The second division of 62 weeks is the period of the Christian church; from the First to the Second Advent. It extends from the construction of Jerusalem—interpreted as “spiritual Jerusalem,” which is the church—down to the final consummation at the end of time.
The third division of one week is the last period of history—the time of tribulation caused by the Antichrist. The goal of the Antichrist is to destroy “the city and the sanctuary;” that is, the church. It causes the visible church to disappear for a time. This period begins with the advent of the Antichrist and ends with his defeat at the Second Advent of Christ.
The consistent symbolical interpretation emphasizes generalities rather than details in history and interpretation:
The “strong covenant” made with many for one week refers to the New Covenant which Jesus institutes with his death and resurrection.
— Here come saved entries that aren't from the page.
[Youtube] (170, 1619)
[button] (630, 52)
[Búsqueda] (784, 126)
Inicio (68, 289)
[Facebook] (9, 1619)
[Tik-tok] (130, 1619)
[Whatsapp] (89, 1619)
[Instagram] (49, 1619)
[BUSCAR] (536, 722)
The last words, “until the decreed end is poured out on the desolator” describes the final destruction of evil.
This interpretation has some serious shortcomings:
The time periods overlap: The third division is made a part of the second division. The final one week occurs in the closing portion of the second division.
Daniel’s prayer was motivated by his desire to learn when the desolation of Jerusalem—the symbol of his nation—will end. If Gabriel gave him a prophecy in which the periods of time are merely vague symbols of future dispensations, then Daniel did not receive an answer. Daniel 9:25a is specially formulated as a reference to a particular time:
“from the issuing of a decree to restore and rebuild Jerusalem until Messiah the Prince there will be seven weeks and sixty-two weeks“
The numbers 62, 1, and 3½ are not typical symbols in apocalyptic literature and should, therefore, be interpreted literally.
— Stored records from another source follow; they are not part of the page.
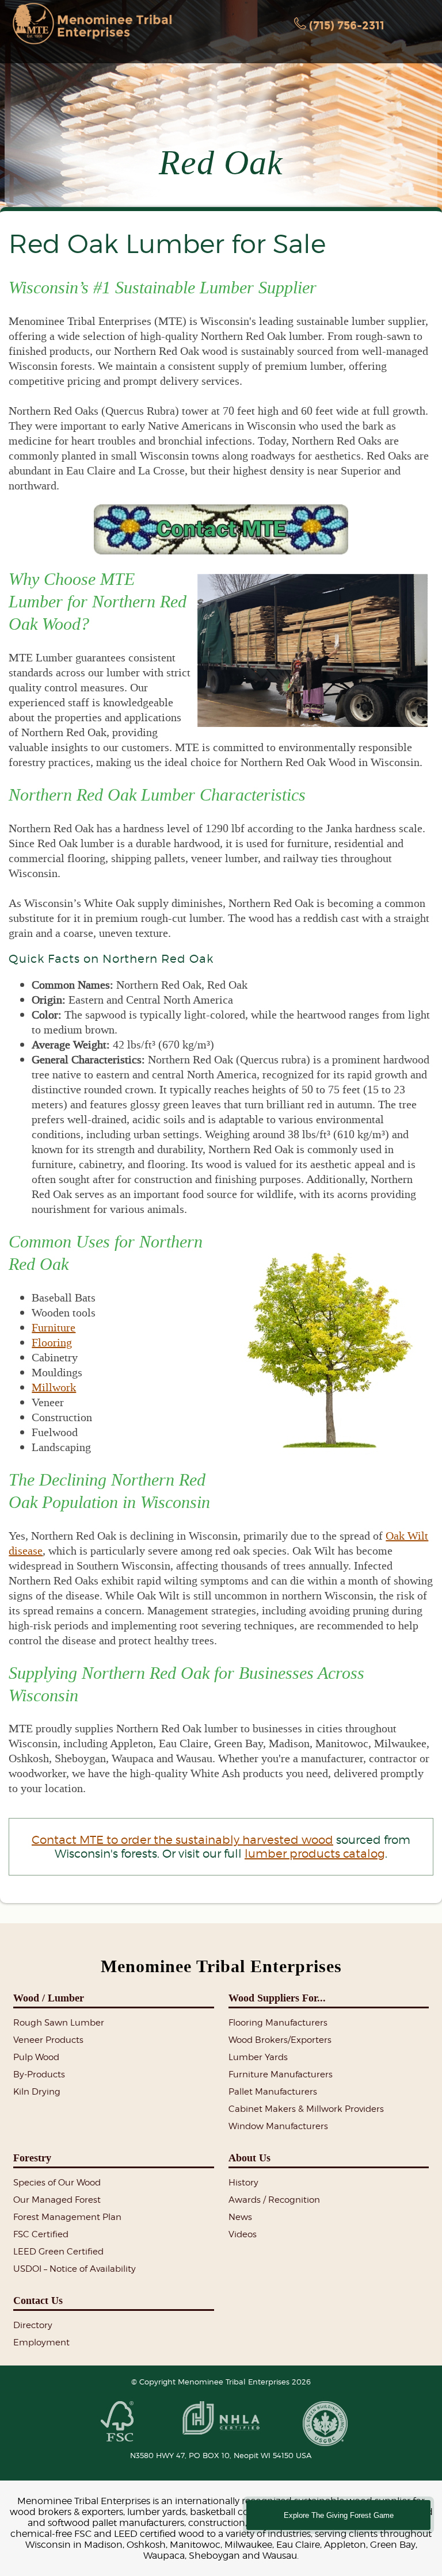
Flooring (52, 1342)
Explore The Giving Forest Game (339, 2515)
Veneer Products (48, 2040)
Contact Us (38, 2300)
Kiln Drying (36, 2092)
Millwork (54, 1387)
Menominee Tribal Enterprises (221, 1966)
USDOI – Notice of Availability (74, 2269)
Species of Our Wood (57, 2182)
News (240, 2217)
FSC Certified (40, 2234)
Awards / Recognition (274, 2200)
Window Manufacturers (278, 2126)
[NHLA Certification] (221, 2418)
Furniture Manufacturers (280, 2074)
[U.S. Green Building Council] (325, 2424)
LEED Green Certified (58, 2251)
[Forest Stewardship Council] (117, 2422)
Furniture (53, 1327)
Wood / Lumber (48, 1998)
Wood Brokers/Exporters (280, 2040)
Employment (41, 2342)
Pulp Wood (36, 2057)
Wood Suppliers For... (277, 1998)
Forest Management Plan (67, 2217)
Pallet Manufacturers (272, 2092)
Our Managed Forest (57, 2200)
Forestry (32, 2158)
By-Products (39, 2074)
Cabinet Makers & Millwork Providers (306, 2109)
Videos (242, 2234)
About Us (249, 2158)
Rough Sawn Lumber (58, 2023)
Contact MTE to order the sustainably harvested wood (182, 1840)
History (243, 2182)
Jerusalem is the literal city. There is no exegetical evidence anywhere in the book of Daniel to support the view that Jerusalem should stand for anything other than the actual city of Jerusalem. The Jerusalem of Daniel 9:2 and 9:16 is the literal capital city of the Israelites. The “inhabitants of Jerusalem” in Daniel 9:7 are physical Israelites. The “city” in Daniel 9:18 can only be the physical city of ancient Israel. Accordingly, the “holy city” and the Jerusalem of Daniel 9:24-25 cannot refer to anything other than that to which the reader constantly has been pointed.
Why no eternal kingdom? If the 70 weeks end with the defeat of the Antichrist, why does the prophecy not say anything about the eternal kingdom, as the other prophecies in Daniel do (Dan 7:13-14, 27; 12:1-3)? Why does Daniel 9 rather end in the multiplication of desolation?
Israel or the church? While the prophecy seems to allocate the 490 years and the goals to Israel, it is fulfilled in the church
These weighty objections have drawn few interpreters in recent years to adopt the consistent symbolical interpretation.